Employeurs et syndicats sont campés aux antipodes sur les questions de mobilité des travailleurs de la construction, de polyvalence des métiers et de formation, dans le cadre des consultations que mène actuellement le ministre du Travail, Jean Boulet.

Le ministre doit présenter sa réforme de l’industrie de la construction cet automne et, dans ce contexte, il mène actuellement une consultation des acteurs du milieu.

Les uns réclament plus de polyvalence de la part des travailleurs, plus de mobilité interrégionale et une formation qui peut être écourtée dans certains cas, alors que les autres s’y opposent, pour des raisons de qualité des travaux, de compétence des travailleurs, de santé et sécurité et de la possibilité pour les travailleurs de la construction de travailler dans leur région respective.

En entrevue lundi, le président de la CSD-Construction, Carl Dufour, qui représente 25 000 travailleurs dans l’industrie, a soutenu que relâcher les règles qui encadrent actuellement la mobilité des travailleurs de la construction entre les régions risque de « tuer les régions ».

À l’heure actuelle, certaines règles font qu’un entrepreneur qui décroche un contrat dans une autre région que la sienne peut emmener avec lui certains de ses travailleurs habituels, mais il doit aussi employer un certain nombre de travailleurs qui résident dans cette région.

« On va aller jouer dans la mobilité de la main-d’œuvre pour aller tuer les régions ? On a vraiment de la misère avec ça. Les régions sont importantes pour nous, comme toutes les places du Québec.
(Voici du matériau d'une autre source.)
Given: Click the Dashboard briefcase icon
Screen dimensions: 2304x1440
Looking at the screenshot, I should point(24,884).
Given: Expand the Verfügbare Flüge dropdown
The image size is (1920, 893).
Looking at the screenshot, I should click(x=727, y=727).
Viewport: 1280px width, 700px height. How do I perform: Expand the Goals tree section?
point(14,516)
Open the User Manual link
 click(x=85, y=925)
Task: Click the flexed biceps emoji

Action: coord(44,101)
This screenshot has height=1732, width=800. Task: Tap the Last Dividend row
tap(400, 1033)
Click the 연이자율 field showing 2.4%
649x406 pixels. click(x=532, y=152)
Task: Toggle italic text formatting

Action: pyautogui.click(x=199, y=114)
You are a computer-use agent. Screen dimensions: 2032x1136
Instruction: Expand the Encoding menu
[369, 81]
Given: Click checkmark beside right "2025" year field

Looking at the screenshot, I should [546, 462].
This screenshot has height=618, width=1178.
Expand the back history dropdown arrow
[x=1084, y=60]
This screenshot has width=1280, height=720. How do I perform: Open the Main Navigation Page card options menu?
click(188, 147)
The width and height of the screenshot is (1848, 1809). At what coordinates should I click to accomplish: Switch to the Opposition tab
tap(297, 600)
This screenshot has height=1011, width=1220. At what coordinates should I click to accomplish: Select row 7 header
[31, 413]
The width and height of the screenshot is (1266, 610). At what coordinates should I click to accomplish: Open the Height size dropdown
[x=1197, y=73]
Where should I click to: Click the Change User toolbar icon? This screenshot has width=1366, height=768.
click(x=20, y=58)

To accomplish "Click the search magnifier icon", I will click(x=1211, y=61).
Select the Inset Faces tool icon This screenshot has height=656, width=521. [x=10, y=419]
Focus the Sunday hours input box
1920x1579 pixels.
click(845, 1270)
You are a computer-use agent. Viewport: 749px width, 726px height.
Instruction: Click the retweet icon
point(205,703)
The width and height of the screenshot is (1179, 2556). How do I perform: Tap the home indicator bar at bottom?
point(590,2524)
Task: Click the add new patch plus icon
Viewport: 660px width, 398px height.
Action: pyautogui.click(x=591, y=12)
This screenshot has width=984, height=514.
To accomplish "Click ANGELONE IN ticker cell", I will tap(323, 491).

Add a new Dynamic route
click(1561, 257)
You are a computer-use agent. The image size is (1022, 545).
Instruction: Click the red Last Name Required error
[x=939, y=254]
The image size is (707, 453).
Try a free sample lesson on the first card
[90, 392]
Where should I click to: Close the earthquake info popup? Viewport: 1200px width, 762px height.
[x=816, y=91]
Mais là, si on veut jouer dans la mobilité… On avait des règles là-dedans qui étaient quand même très faciles à respecter. Mais ça a l’air qu’on veut ouvrir encore plus la porte pour aller jouer partout. On a peur qu’on tue les régions », a lancé M. Dufour.

Mais pour Francis Montmigny, conseiller au service des relations de travail à l’Association des professionnels de la construction et de l’habitation du Québec (APCHQ), il faut faciliter la mobilité interrégionale des travailleurs « pour libérer et construire mieux, construire plus vite et de façon plus durable ».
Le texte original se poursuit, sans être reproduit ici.